Shares of Beyond Meat built on their premarket gains after the plant-based meat seller reported preliminary Q3 sales a bit ahead of Wall Street’s expectations, before paring this advance after the market opened.

For the three months ended September 27, management said net revenue would be approximately $70 million. That’s in line with their guidance range of $68 million to $73 million, but Wall Street was expecting sales to skew toward the lower end of that range, at $68.7 million.

However, its anticipated gross margin of 10% to 11% is lower than analysts had been expecting (13.8%). That’s still the case even adjusting for expenses related to its downsizing of operations in China, which would have left margins around 12% to 13%, per Beyond.

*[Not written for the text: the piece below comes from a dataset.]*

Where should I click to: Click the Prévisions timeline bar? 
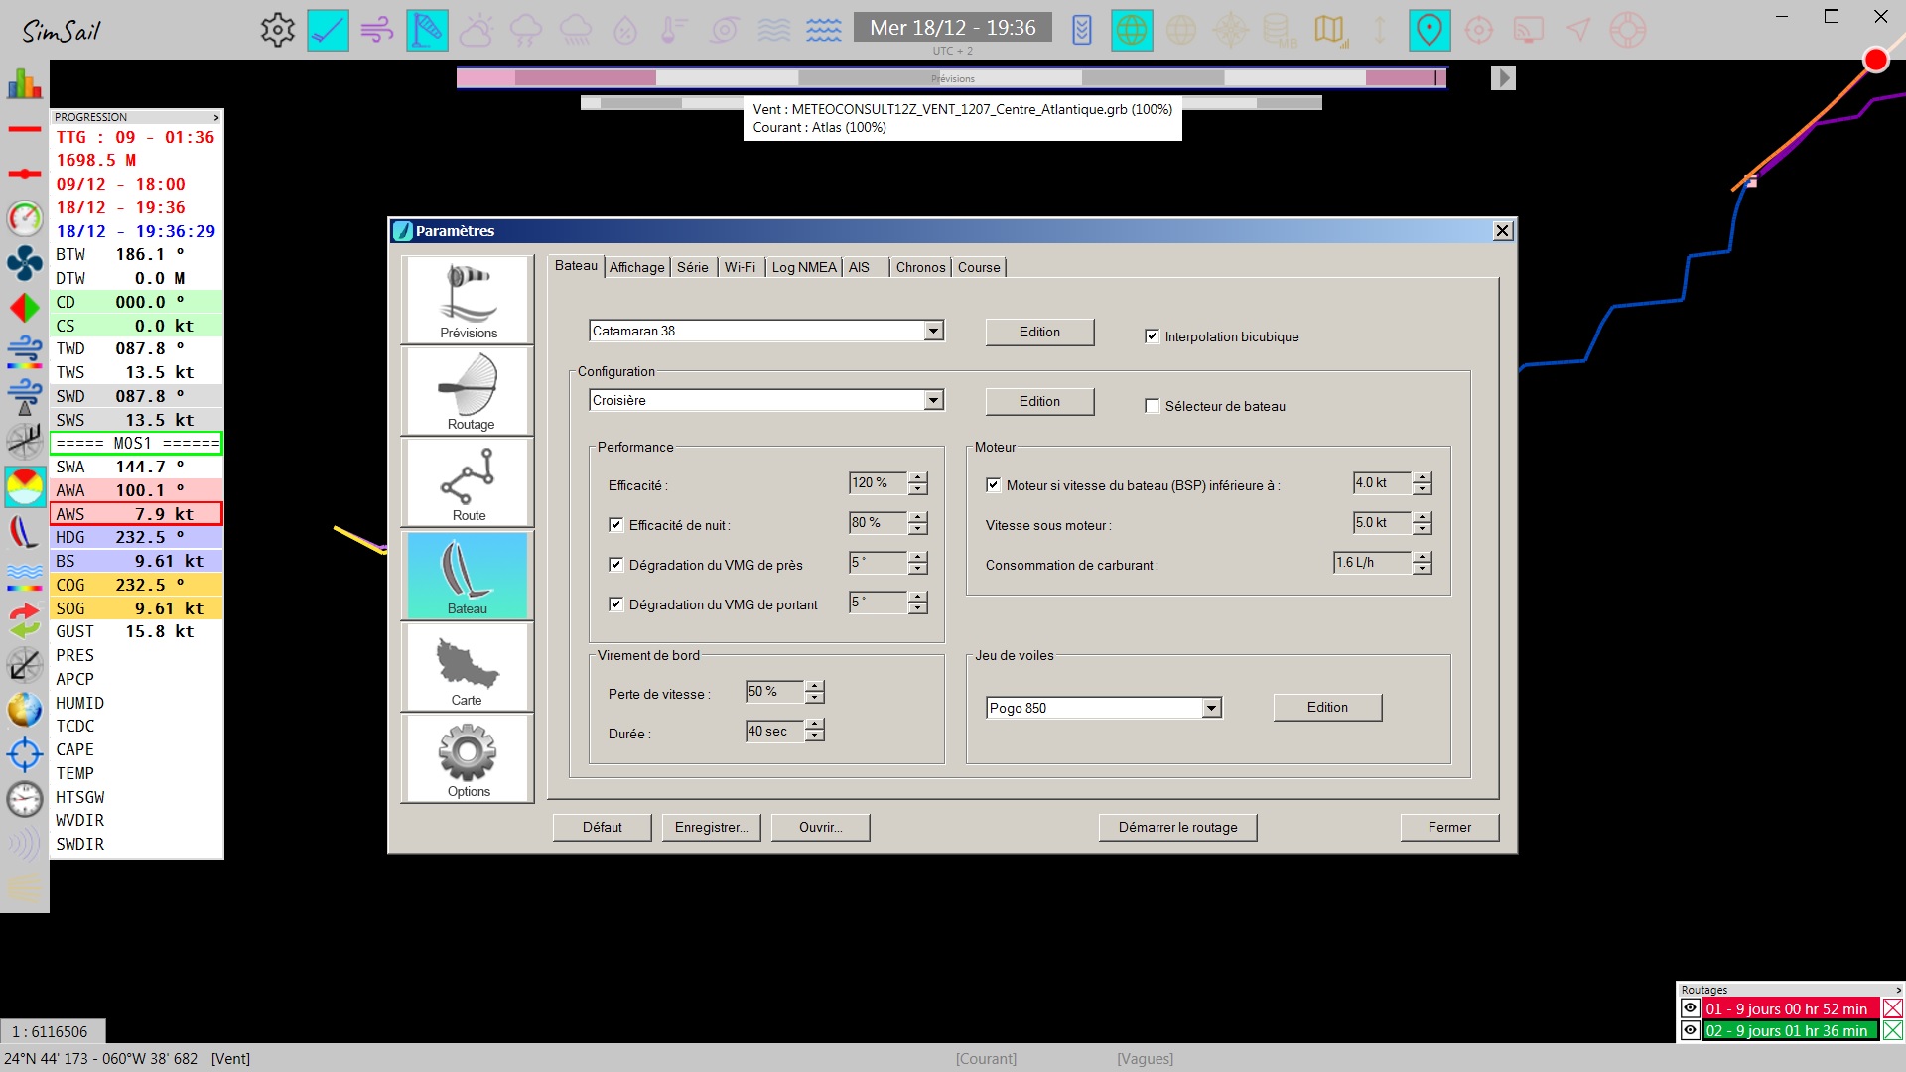coord(951,78)
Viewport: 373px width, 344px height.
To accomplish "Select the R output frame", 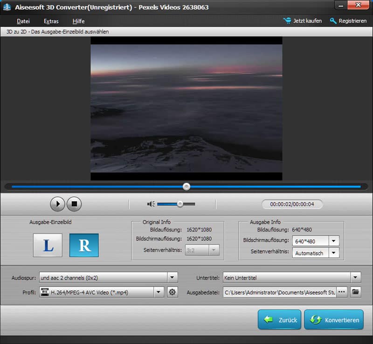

Perhaps more importantly, the company provided positive commentary regarding arbitration discussions with a former co-manufacturer that appear to bring it closer to a resolution while limiting potential damages:

“As previously disclosed, in March 2024, a former co-manufacturer brought an action against the Company in a confidential arbitration proceeding claiming that the Company inappropriately terminated its agreement with the co-manufacturer and claimed damages of at least $73.0 million. On September 15, 2025, the arbitrator issued an interim award (the ‘Interim Award’) and found that the Company had a valid basis to terminate the agreement with the Manufacturer. The details of the Interim Award are confidential, and a final arbitration award has not been issued. Additional proceedings will be held to determine the award of attorneys’ fees, prejudgment interest and costs, if any, before a final arbitration award will be issued. On September 25, 2025, the Manufacturer filed a request with the arbitrator to re-open the arbitration hearing. On September 29, 2025, the Company opposed this request. On October 20, 2025, the arbitrator denied the Manufacturer’s request.”